* _Your objective_:
Present the stretch from the line containing "The height and" through the line containing "pos(75,498)" in the listing below as a numbered list, skipping blank lines and leaving out the pictures.
· · ·
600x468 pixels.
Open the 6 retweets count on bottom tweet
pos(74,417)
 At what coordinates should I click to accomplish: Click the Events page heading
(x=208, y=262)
· · ·
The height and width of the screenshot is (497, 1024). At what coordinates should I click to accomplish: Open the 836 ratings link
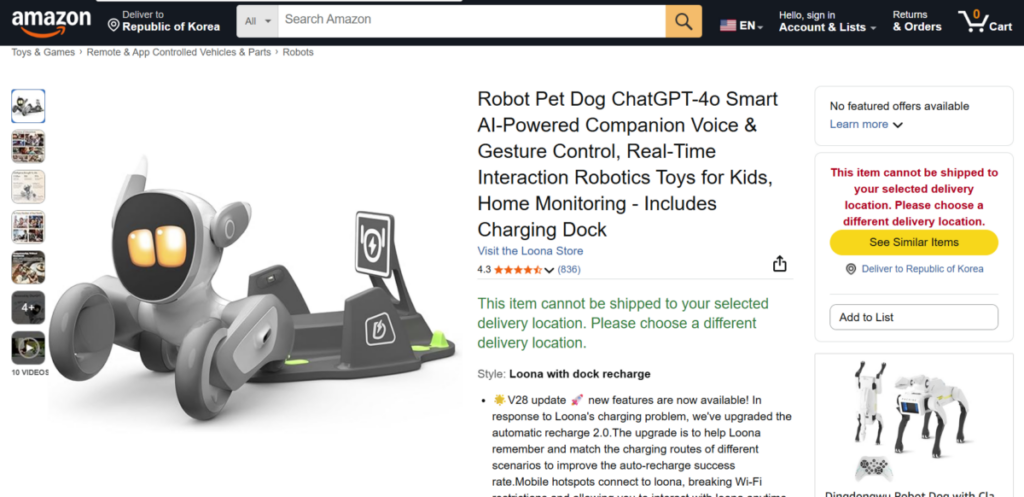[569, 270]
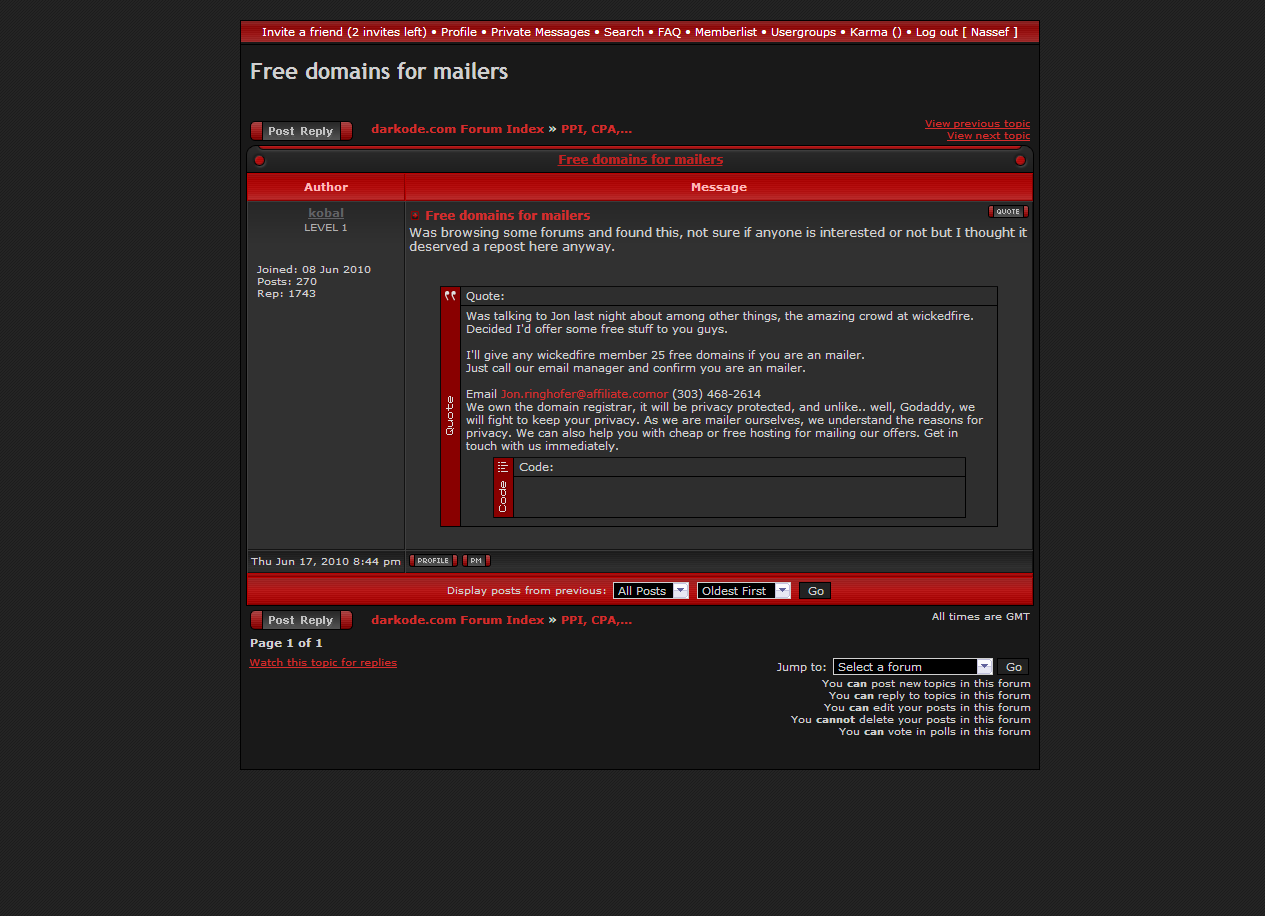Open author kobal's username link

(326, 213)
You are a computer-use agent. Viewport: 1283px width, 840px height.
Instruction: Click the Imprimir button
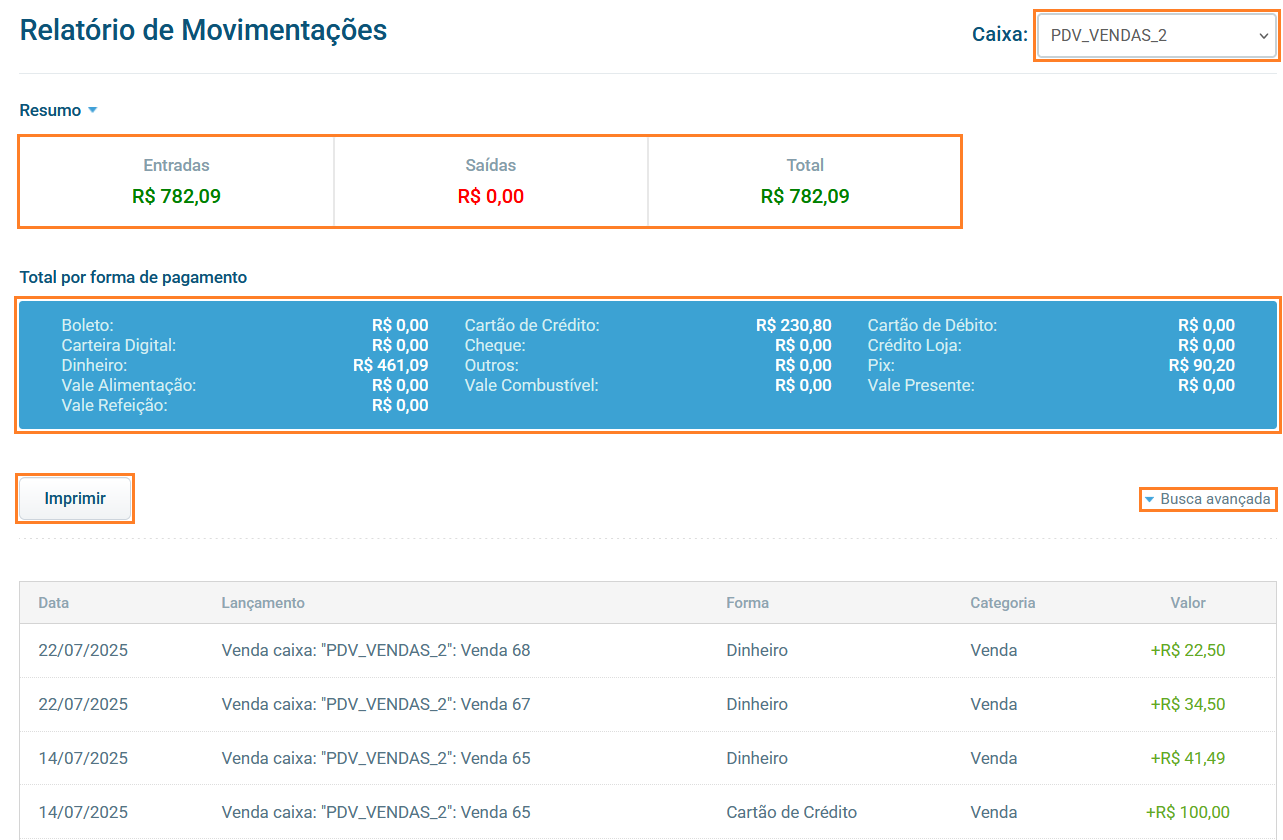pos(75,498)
· · ·
* _Answer to the exercise_:
1. The height and width of the screenshot is (497, 1024). At what coordinates should I click to accomplish: Open the 836 ratings link
2. [569, 270]
3. Open author kobal's username link
4. (326, 213)
5. You are a computer-use agent. Viewport: 1283px width, 840px height.
6. Instruction: Click the Imprimir button
7. pos(75,498)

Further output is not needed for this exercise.